More specifically what the declaration does is commit to the promotion of safety and the equitable use of the internet, with countries signed on agreeing to refrain from imposing government-led shutdowns and also committing to providing both affordable and reliable internet services for their populous. This declaration isn’t legally binding, but countries signed on have been told that if they back out they will get a very disapproving finger wag from Sleepy Joe at the very least.

Bigger Picture Aim

What this declaration is more accurately aiming to do is have the principles set forth within it will serve as a reference for public policy makers, businesses, citizens and civil society organizations. The White House put out a fact sheet where it provided further insight on how the US and other partners will collaborate to safeguard the future of the internet, saying they and their partners will work together to promote this vision and its principles globally, but with respect for each other’s regulatory autonomy within our own jurisdictions.

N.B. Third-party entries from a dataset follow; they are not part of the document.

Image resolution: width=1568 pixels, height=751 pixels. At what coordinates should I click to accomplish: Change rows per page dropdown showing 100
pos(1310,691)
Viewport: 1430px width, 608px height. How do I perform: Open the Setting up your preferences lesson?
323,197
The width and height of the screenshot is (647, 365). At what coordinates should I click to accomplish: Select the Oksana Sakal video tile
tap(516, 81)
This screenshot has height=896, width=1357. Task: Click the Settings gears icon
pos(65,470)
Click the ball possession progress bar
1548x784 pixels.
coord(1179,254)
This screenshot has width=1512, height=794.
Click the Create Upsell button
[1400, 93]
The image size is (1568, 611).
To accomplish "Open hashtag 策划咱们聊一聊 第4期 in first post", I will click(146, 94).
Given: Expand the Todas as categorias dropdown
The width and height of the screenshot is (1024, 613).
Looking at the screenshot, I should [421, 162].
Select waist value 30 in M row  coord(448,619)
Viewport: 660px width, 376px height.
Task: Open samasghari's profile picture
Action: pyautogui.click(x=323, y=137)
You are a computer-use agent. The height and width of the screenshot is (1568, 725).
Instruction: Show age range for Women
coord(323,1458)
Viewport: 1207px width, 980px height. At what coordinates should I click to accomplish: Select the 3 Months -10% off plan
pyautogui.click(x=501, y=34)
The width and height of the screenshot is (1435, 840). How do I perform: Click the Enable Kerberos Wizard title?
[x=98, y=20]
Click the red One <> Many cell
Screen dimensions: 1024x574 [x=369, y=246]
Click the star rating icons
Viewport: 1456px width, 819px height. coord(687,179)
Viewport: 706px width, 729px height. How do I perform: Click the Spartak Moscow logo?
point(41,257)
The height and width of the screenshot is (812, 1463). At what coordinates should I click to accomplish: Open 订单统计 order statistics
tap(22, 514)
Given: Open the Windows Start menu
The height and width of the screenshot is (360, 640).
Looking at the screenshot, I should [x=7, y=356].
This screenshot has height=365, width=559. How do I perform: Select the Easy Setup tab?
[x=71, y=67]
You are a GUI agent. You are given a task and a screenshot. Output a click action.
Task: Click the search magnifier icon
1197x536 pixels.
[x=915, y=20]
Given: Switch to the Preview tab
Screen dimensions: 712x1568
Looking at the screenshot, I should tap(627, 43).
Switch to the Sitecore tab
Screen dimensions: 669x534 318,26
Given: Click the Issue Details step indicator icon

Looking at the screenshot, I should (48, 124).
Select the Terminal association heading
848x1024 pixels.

Also being in accordance with our respective domestic laws and international legal obligations.

60 and Counting

So far 60 countries have committed to the declaration and there is the possibility of more doing so in the next little while. Russia, China and India were the notable absents and while India is a bit of a surprise the other 2 are not considering the reasons they might have for interfering into democratic processes and utilizing the web within the most effective ways of making that happen. Google is among the US-based tech giants endorsing the declaration, and their assertion is that the private sector must also play an important role when furthering internet standards.

What is likely is that something similar will be required every couple of decades so moving forward, and particularly if the web is to make even deeper inroads into life beyond a shallower level. It certainly has shown it has the potential for that, and that potential is likely growing all the time.